▸ **Required task**
Swap "Where should I click to" for "Where do I click to" in every row below and write all the rows out again, with nothing else changed.

▸ **Supplied entries**
Start

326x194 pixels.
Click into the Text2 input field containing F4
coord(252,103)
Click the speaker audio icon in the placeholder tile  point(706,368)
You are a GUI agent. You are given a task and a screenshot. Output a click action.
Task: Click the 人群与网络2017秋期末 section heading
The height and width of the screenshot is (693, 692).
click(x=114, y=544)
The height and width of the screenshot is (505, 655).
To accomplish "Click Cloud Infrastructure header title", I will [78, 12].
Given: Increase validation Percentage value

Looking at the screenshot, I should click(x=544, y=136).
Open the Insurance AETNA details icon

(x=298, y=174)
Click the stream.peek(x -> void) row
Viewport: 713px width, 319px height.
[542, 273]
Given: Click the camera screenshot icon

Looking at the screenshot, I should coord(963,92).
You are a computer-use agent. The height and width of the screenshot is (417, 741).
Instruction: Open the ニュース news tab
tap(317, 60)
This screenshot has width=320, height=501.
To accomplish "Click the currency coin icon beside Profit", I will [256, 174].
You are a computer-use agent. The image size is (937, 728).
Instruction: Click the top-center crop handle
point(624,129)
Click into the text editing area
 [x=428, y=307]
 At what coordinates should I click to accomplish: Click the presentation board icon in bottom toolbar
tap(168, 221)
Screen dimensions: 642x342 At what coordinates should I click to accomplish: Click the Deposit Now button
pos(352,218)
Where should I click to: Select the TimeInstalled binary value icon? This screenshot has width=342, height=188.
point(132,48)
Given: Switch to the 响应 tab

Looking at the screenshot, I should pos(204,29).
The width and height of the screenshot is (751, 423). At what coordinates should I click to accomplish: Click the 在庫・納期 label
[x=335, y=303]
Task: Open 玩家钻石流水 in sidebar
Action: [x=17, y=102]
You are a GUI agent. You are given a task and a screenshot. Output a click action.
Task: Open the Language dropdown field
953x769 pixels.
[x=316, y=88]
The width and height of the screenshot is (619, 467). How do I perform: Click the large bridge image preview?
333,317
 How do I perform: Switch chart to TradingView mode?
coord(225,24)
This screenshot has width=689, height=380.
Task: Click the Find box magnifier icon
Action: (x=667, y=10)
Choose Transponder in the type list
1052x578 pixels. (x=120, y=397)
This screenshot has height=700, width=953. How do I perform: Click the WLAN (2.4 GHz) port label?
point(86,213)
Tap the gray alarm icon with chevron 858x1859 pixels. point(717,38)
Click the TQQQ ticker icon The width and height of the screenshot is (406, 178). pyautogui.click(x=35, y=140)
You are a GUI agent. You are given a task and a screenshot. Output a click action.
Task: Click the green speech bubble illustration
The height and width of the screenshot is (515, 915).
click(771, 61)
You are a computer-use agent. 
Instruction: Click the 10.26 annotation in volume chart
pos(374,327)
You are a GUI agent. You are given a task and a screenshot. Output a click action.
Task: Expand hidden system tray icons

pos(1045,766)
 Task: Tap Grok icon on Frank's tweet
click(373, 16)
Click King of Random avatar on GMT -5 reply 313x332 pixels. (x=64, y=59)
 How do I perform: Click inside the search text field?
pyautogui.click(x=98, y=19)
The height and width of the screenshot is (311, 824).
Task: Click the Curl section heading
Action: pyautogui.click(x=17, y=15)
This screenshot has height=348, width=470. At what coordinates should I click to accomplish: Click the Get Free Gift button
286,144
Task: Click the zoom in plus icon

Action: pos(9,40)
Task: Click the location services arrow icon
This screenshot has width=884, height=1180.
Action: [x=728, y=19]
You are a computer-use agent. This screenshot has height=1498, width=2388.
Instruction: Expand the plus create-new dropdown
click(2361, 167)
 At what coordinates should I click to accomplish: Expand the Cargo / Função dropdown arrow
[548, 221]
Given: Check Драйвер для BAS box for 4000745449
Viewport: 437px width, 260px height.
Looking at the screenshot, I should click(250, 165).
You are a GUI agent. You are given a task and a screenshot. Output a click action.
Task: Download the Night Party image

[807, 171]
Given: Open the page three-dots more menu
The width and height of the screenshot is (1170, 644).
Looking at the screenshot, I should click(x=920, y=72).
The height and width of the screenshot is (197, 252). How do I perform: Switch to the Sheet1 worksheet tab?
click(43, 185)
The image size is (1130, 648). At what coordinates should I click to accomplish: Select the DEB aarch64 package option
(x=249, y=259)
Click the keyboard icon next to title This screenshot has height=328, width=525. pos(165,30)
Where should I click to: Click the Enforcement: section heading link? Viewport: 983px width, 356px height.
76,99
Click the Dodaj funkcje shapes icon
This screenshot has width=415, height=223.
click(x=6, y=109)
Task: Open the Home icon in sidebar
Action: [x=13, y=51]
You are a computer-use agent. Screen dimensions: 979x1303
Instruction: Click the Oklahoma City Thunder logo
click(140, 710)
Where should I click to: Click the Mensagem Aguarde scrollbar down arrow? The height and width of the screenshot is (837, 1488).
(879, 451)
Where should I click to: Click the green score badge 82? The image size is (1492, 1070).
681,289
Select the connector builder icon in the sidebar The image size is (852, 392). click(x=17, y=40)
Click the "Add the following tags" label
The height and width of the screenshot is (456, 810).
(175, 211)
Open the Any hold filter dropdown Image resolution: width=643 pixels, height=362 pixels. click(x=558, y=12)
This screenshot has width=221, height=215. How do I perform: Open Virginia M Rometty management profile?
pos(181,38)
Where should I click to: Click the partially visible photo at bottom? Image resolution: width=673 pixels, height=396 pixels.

End

▸ **Worked solution**
326x194 pixels.
Click into the Text2 input field containing F4
coord(252,103)
Click the speaker audio icon in the placeholder tile  point(706,368)
You are a GUI agent. You are given a task and a screenshot. Output a click action.
Task: Click the 人群与网络2017秋期末 section heading
The height and width of the screenshot is (693, 692).
click(x=114, y=544)
The height and width of the screenshot is (505, 655).
To accomplish "Click Cloud Infrastructure header title", I will [78, 12].
Given: Increase validation Percentage value

Looking at the screenshot, I should click(x=544, y=136).
Open the Insurance AETNA details icon

(x=298, y=174)
Click the stream.peek(x -> void) row
Viewport: 713px width, 319px height.
[542, 273]
Given: Click the camera screenshot icon

Looking at the screenshot, I should coord(963,92).
You are a computer-use agent. The height and width of the screenshot is (417, 741).
Instruction: Open the ニュース news tab
tap(317, 60)
This screenshot has width=320, height=501.
To accomplish "Click the currency coin icon beside Profit", I will [256, 174].
You are a computer-use agent. The image size is (937, 728).
Instruction: Click the top-center crop handle
point(624,129)
Click into the text editing area
 [x=428, y=307]
 At what coordinates should I click to accomplish: Click the presentation board icon in bottom toolbar
tap(168, 221)
Screen dimensions: 642x342 At what coordinates should I click to accomplish: Click the Deposit Now button
pos(352,218)
Where do I click to: Select the TimeInstalled binary value icon? This screenshot has width=342, height=188.
point(132,48)
Given: Switch to the 响应 tab

Looking at the screenshot, I should pos(204,29).
The width and height of the screenshot is (751, 423). At what coordinates should I click to accomplish: Click the 在庫・納期 label
[x=335, y=303]
Task: Open 玩家钻石流水 in sidebar
Action: [x=17, y=102]
You are a GUI agent. You are given a task and a screenshot. Output a click action.
Task: Open the Language dropdown field
953x769 pixels.
[x=316, y=88]
The width and height of the screenshot is (619, 467). How do I perform: Click the large bridge image preview?
333,317
 How do I perform: Switch chart to TradingView mode?
coord(225,24)
This screenshot has width=689, height=380.
Task: Click the Find box magnifier icon
Action: (x=667, y=10)
Choose Transponder in the type list
1052x578 pixels. (x=120, y=397)
This screenshot has height=700, width=953. How do I perform: Click the WLAN (2.4 GHz) port label?
point(86,213)
Tap the gray alarm icon with chevron 858x1859 pixels. point(717,38)
Click the TQQQ ticker icon The width and height of the screenshot is (406, 178). pyautogui.click(x=35, y=140)
You are a GUI agent. You are given a task and a screenshot. Output a click action.
Task: Click the green speech bubble illustration
The height and width of the screenshot is (515, 915).
click(771, 61)
You are a computer-use agent. 
Instruction: Click the 10.26 annotation in volume chart
pos(374,327)
You are a GUI agent. You are given a task and a screenshot. Output a click action.
Task: Expand hidden system tray icons

pos(1045,766)
 Task: Tap Grok icon on Frank's tweet
click(373, 16)
Click King of Random avatar on GMT -5 reply 313x332 pixels. (x=64, y=59)
 How do I perform: Click inside the search text field?
pyautogui.click(x=98, y=19)
The height and width of the screenshot is (311, 824).
Task: Click the Curl section heading
Action: pyautogui.click(x=17, y=15)
This screenshot has height=348, width=470. At what coordinates should I click to accomplish: Click the Get Free Gift button
286,144
Task: Click the zoom in plus icon

Action: pos(9,40)
Task: Click the location services arrow icon
This screenshot has width=884, height=1180.
Action: [x=728, y=19]
You are a computer-use agent. This screenshot has height=1498, width=2388.
Instruction: Expand the plus create-new dropdown
click(2361, 167)
 At what coordinates should I click to accomplish: Expand the Cargo / Função dropdown arrow
[548, 221]
Given: Check Драйвер для BAS box for 4000745449
Viewport: 437px width, 260px height.
Looking at the screenshot, I should click(250, 165).
You are a GUI agent. You are given a task and a screenshot. Output a click action.
Task: Download the Night Party image

[807, 171]
Given: Open the page three-dots more menu
The width and height of the screenshot is (1170, 644).
Looking at the screenshot, I should click(x=920, y=72).
The height and width of the screenshot is (197, 252). How do I perform: Switch to the Sheet1 worksheet tab?
click(43, 185)
The image size is (1130, 648). At what coordinates should I click to accomplish: Select the DEB aarch64 package option
(x=249, y=259)
Click the keyboard icon next to title This screenshot has height=328, width=525. pos(165,30)
Where do I click to: Click the Enforcement: section heading link? Viewport: 983px width, 356px height.
76,99
Click the Dodaj funkcje shapes icon
This screenshot has width=415, height=223.
click(x=6, y=109)
Task: Open the Home icon in sidebar
Action: [x=13, y=51]
You are a computer-use agent. Screen dimensions: 979x1303
Instruction: Click the Oklahoma City Thunder logo
click(140, 710)
Where do I click to: Click the Mensagem Aguarde scrollbar down arrow? The height and width of the screenshot is (837, 1488).
(879, 451)
Where do I click to: Click the green score badge 82? The image size is (1492, 1070).
681,289
Select the connector builder icon in the sidebar The image size is (852, 392). click(x=17, y=40)
Click the "Add the following tags" label
The height and width of the screenshot is (456, 810).
(175, 211)
Open the Any hold filter dropdown Image resolution: width=643 pixels, height=362 pixels. click(x=558, y=12)
This screenshot has width=221, height=215. How do I perform: Open Virginia M Rometty management profile?
pos(181,38)
Where do I click to: Click the partially visible photo at bottom? Image resolution: width=673 pixels, height=396 pixels.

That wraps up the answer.